我正在尝试比较一个名称列表(复制到一个干净的文件和一个凌乱的文件中)。然后我将这些文件相互比较。我的问题是它只返回每个结果的前 1 个结果,它本身就是(每个文件中的相同记录)。我试图捕捉的是第二个结果,这将是最接近的匹配,而不是它本身。
names = pd.read_csv('C:/Temp/messynames.txt', sep='\t')
org_names = names['VariationName'].unique()
vectorizer = TfidfVectorizer(min_df=1, analyzer=ngrams)
tf_idf_matrix = vectorizer.fit_transform(org_names)
clean_org_names = pd.read_csv('C:/Temp/cleannames.txt', sep='\t')
org_name_clean = clean_org_names['StandardName'].unique()
vectorizer = TfidfVectorizer(min_df=1, analyzer=ngrams, lowercase=False)
tfidf = vectorizer.fit_transform(org_name_clean)

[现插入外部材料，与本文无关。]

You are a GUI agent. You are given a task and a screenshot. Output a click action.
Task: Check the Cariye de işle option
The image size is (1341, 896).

nbrs = NearestNeighbors(n_neighbors=3, n_jobs=-1).fit(tfidf)
unique_org = set(names['VariationName'].values)
def getNearestN(query):
queryTFIDF_ = vectorizer.transform(query)
distances, indices = nbrs.kneighbors(queryTFIDF_)
return distances, indices
distances, indices = getNearestN(unique_org)

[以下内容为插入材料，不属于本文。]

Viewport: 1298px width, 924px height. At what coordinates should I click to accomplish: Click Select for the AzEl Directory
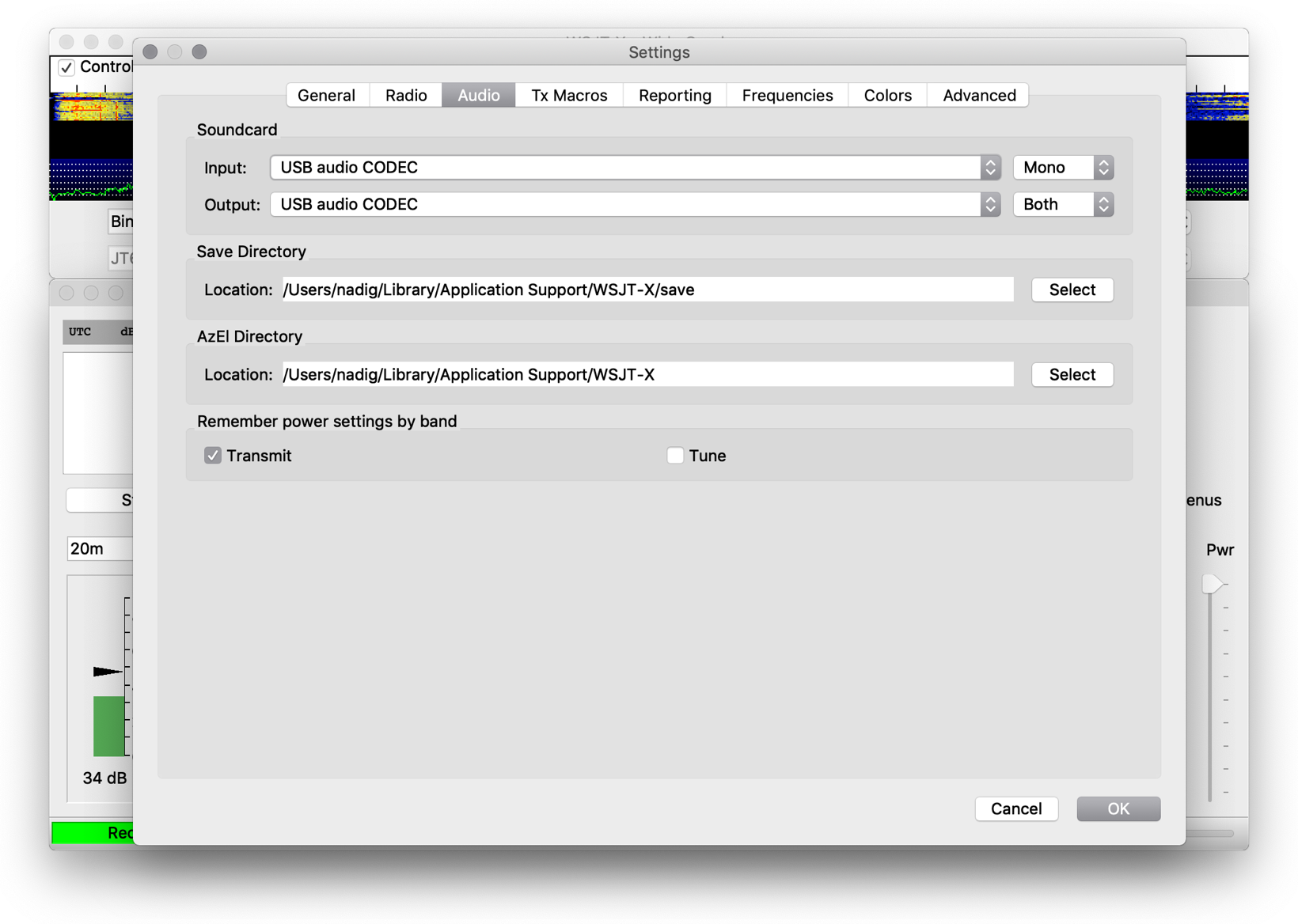point(1072,375)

unique_org = list(unique_org) #need to convert back to a list
matches = []
for i,j in enumerate(indices):
temp = [round(distances[i][0],2), clean_org_names.values[j][0][0],unique_org[i]]
matches.append(temp)
matches = pd.DataFrame(matches, columns=['Match confidence (lower is better)','Matched name','Original name'])
matches.to_csv('C:/Temp/matchednames.txt', sep='\t', encoding='utf-8', index=False, quoting=3)
对于具有以下四个名称的文件:
NOKIA
NOKIAA
NOKIA LMD
NOKIA LTD
结果如下所示:
Match confidence Matched name Original name
0 0.0 NOKIA LMD NOKIA LMD
1 0.0 NOKIAA NOKIAA
2 0.0 NOKIA NOKIA
3 0.0 NOKIA LTD NOKIA LTD
我正在尝试更多类似的东西:
Match confidence Matched name Original name
0 0.1 NOKIA LTD NOKIA LMD
1 0.1 NOKIA NOKIAA